__EXTRACTED MATERIAL__:
------------------------------------
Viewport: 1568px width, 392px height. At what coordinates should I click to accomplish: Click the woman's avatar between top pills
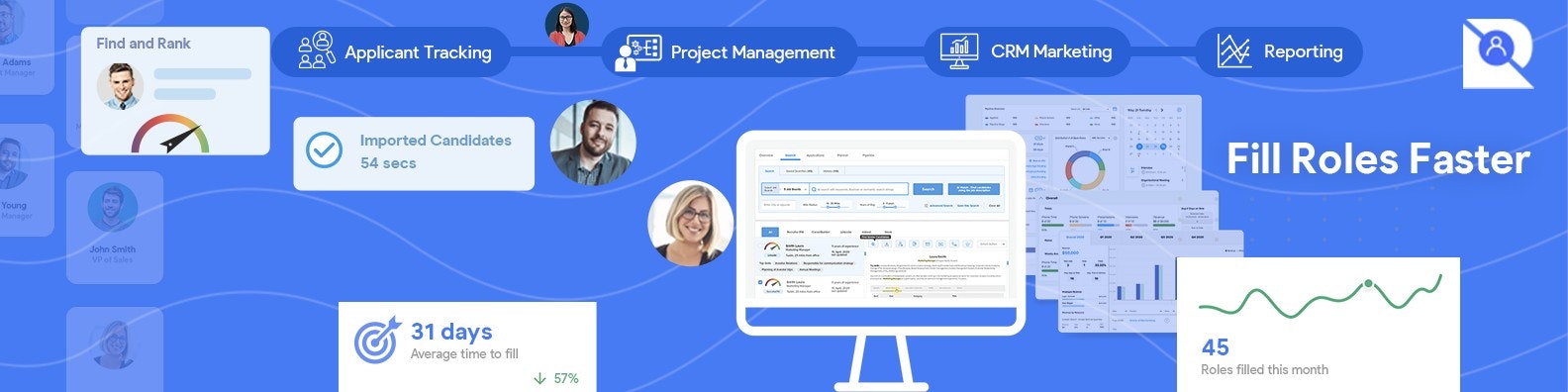pos(567,25)
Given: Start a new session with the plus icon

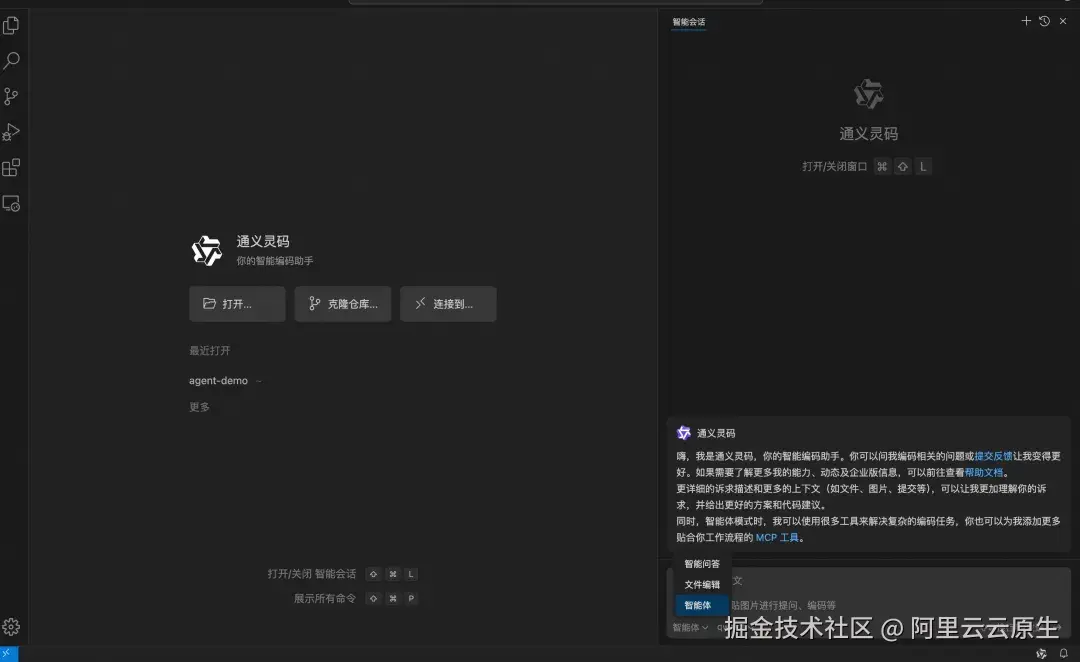Looking at the screenshot, I should [1026, 20].
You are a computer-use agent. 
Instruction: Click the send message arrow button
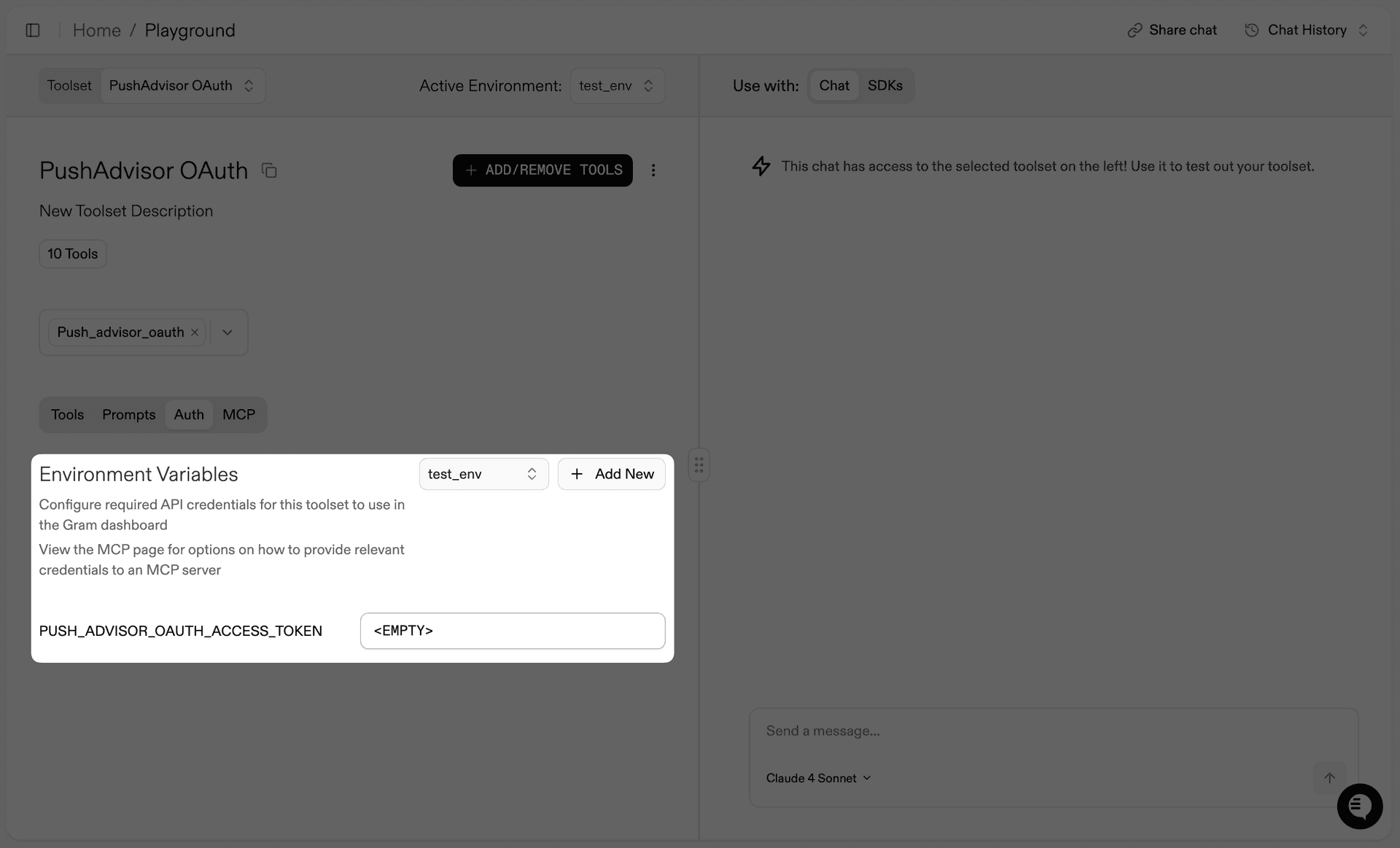1330,778
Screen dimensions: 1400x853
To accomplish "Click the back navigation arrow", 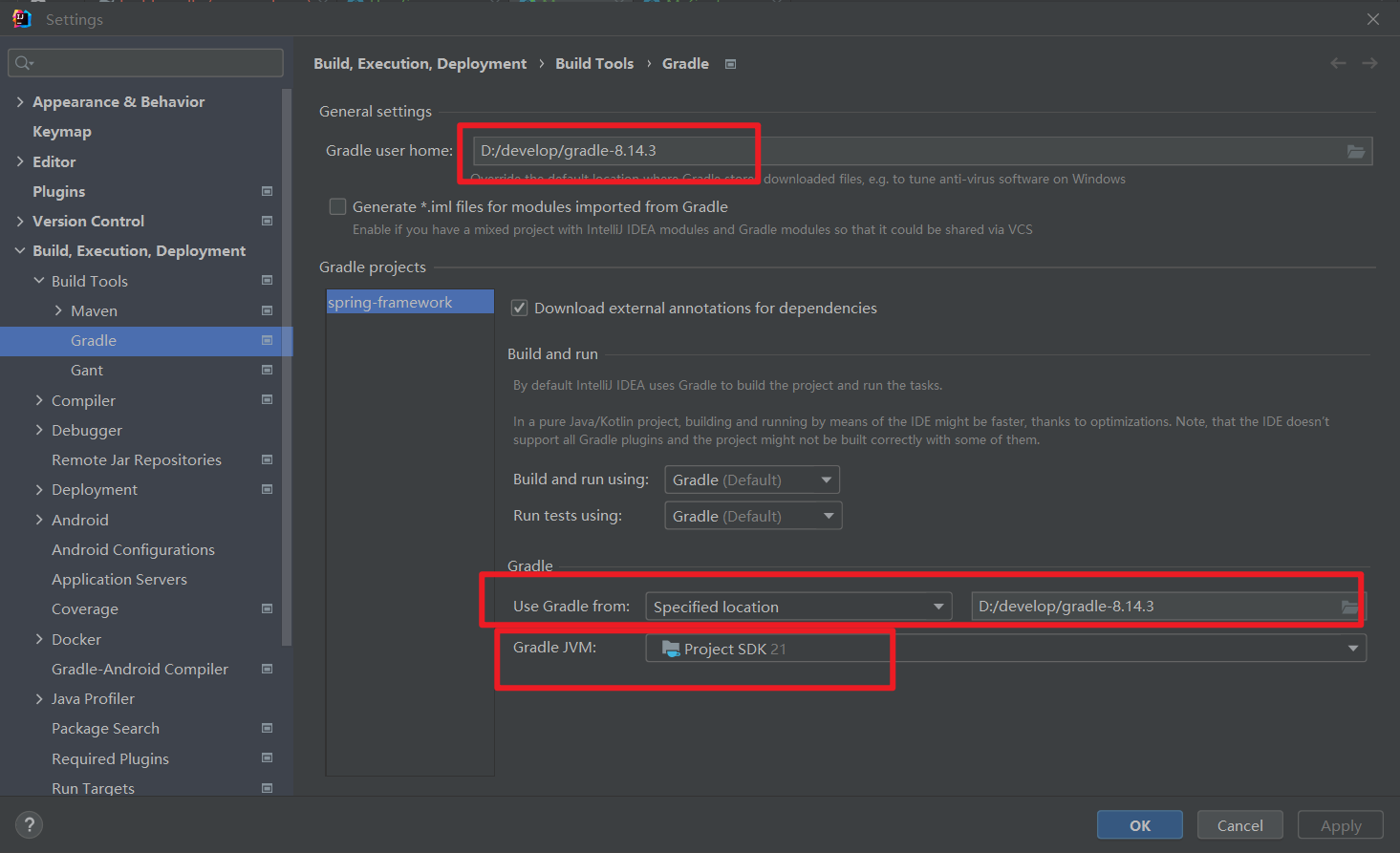I will point(1338,63).
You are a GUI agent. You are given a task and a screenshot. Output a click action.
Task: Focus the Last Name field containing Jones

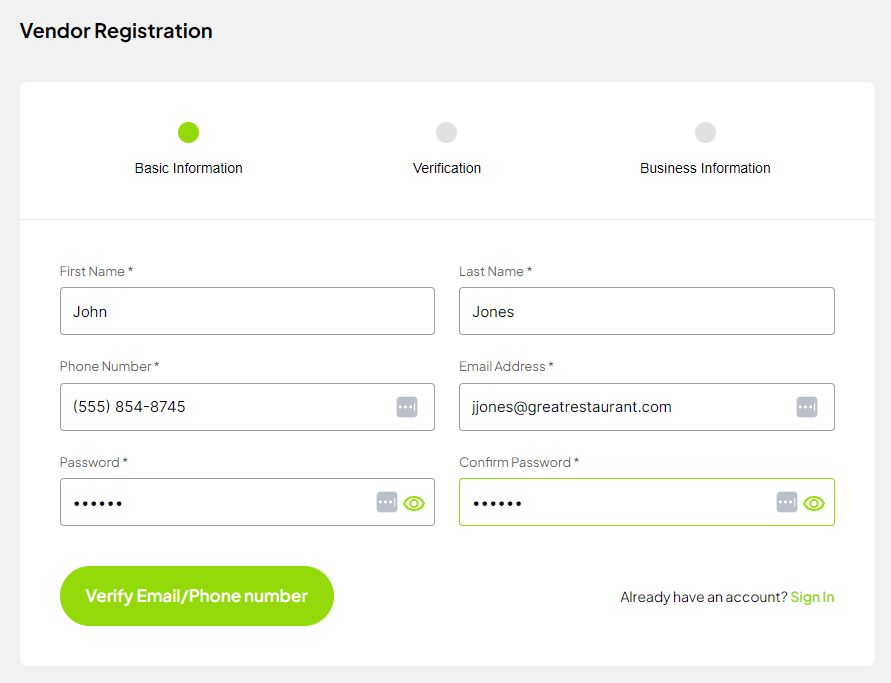click(646, 311)
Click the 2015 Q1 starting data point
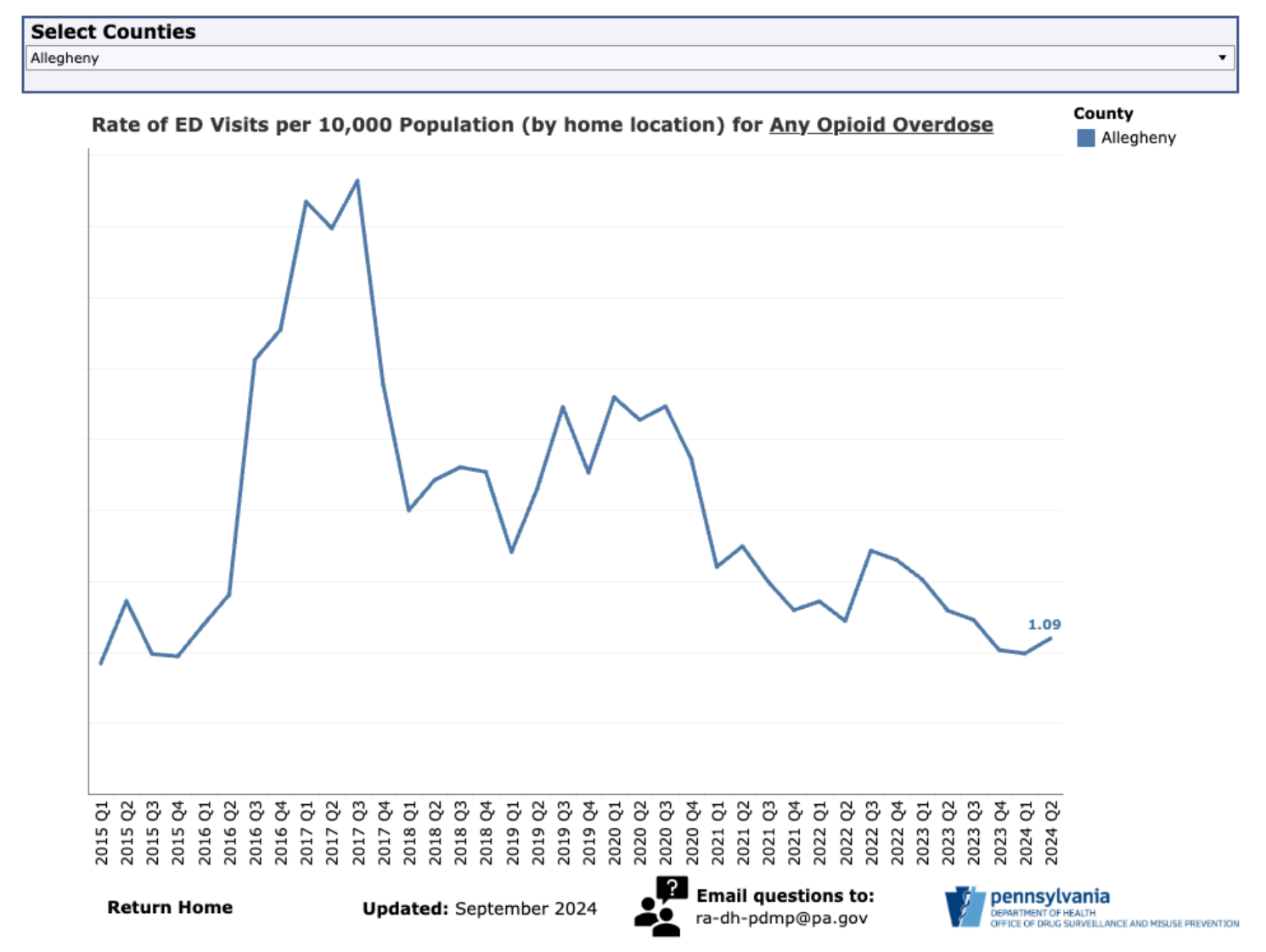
------------------------------------
Quote the part of the listing that begins with the line containing "You are a GUI" and runs through the end of the listing, including both ends. Reproduce those lines without changes, but leave out the pictures.

You are a GUI agent. You are given a task and a screenshot. Output a click action.
Task: Focus the Last Name field containing Jones

click(646, 311)
Click the 2015 Q1 starting data point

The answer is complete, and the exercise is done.